After the man was ordered out of the court by Judge Clements, the judge turned to Ms. Wagner and said “Ms. Wagner is smiling. You don’t get it, do you Ms. Wagner?” before saying she does not know what the law means.
She asked him to explain it.
“If you think that you have some higher moral authority that allows you to break [the] rule of law, that allows you to go to that clinic, to allow you to disregard the rights of other people to use that clinic, to disrespect those people, then you are wrong, and your God is wrong, because no God would tolerate that,” Judge Clements said.
Later in their exchange she said she would not stay away from abortion clinics in the future.
“You are going to go to jail,” the judge said.
He found Ms. Wagner guilty of entering Bloor West Village Women’s Clinic the morning of Nov. 8, 2011, approaching patients in the waiting room, refusing to leave and pushing on a door being closed on her by staff to prevent her entry into a secure area of the clinic. Ms. Wagner was already on probation for a previous mischief charge and was barred from contacting clinic staff or being at least 500 metres from its doors when she appeared that day.
In her victim impact statement, clinic co-owner Patricia Hasen said Ms. Wagner returns to the clinic despite her legal restrictions, adding that it puts employees in an “emotional tailspin when a staff member says ‘Mary is here.’”
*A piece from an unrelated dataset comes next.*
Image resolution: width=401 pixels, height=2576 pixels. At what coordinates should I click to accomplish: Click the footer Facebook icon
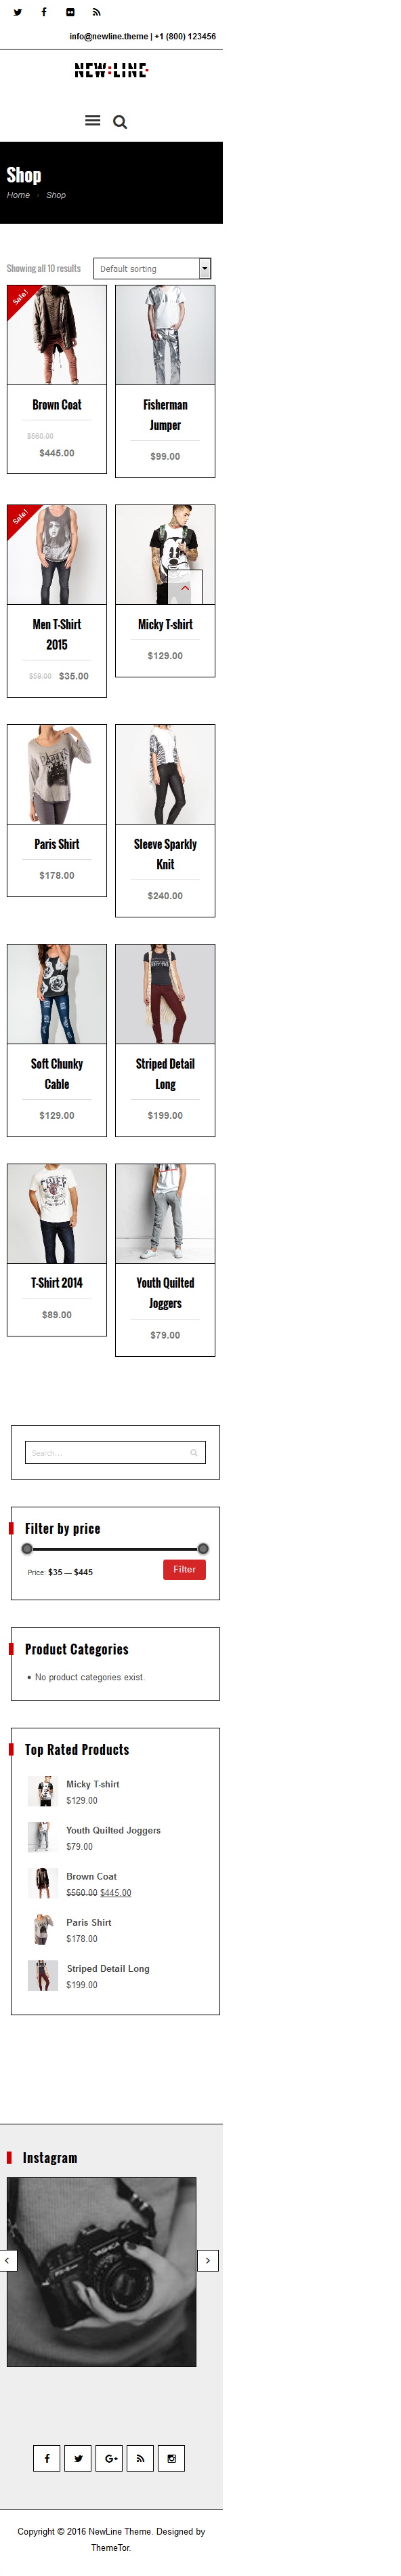point(47,2458)
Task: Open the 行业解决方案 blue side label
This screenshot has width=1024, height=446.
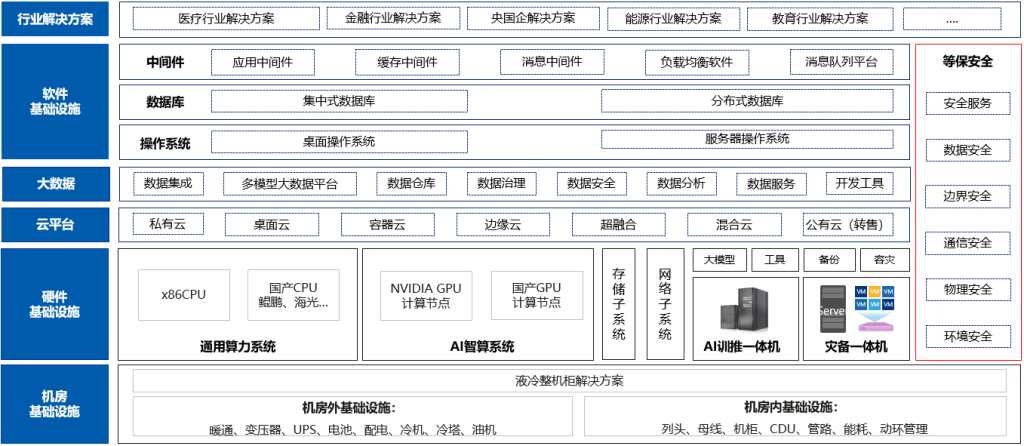Action: click(55, 18)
A devout Catholic, Ms. Wagner’s pro-life activism has earned her a lengthy criminal record made up of mischief charges and jail time connected to her abortion clinic protests in Toronto and Vancouver. She is friends with Linda Gibbons, a well-known anti-abortion activist who will hear from the Supreme Court this week if she had been appropriately dealt with in the courts. In fact, Ms. Wagner and Ms. Gibbons encountered one another in prison shortly after the November incident, friend Leeda Crawford said.
In his sentencing, Judge Clements dismissed a joint submission from Crown counsel Derek Ishak and defence lawyer Russell Browne that took time served into account, saying it was “not substantial enough if she is not going to abide by court orders.”
“You know, get a grip. She sure wouldn’t like it if somebody was standing on her doorstep everyday pushing her around. If I had the power to do that, that is what I would do. I would have somebody in her face every day, go and rattle her door. How would she like that?” Judge Clements went on to say.
Mr. Boushy said he will raise concerns about that comment as well as the judge’s exchange with Ms. Wagner over what is meant by the rule of law.
“There is simply no authority under the criminal code for a judge to so engage an accused during the sentencing process since all accused have the time honoured right to remain silent,” Mr. Boushy’s statement went on to say. “And this is for good reason. Because soon after this engagement, a fairly extensive debate ensued between Mary Wagner and the judge, the fruits of which the judge then used as an aggravating factor on sentence.”
Judge Clements sentenced Ms. Wagner to an extra three months in jail. She was released May 21st, and is now in Illinois taking a religious course, Ms. Crawford said.
Mr. Boushy will get the date for the appeal hearing later this month and doesn’t expect it to take place until fall.
Judge Clements did not respond to requests for comment.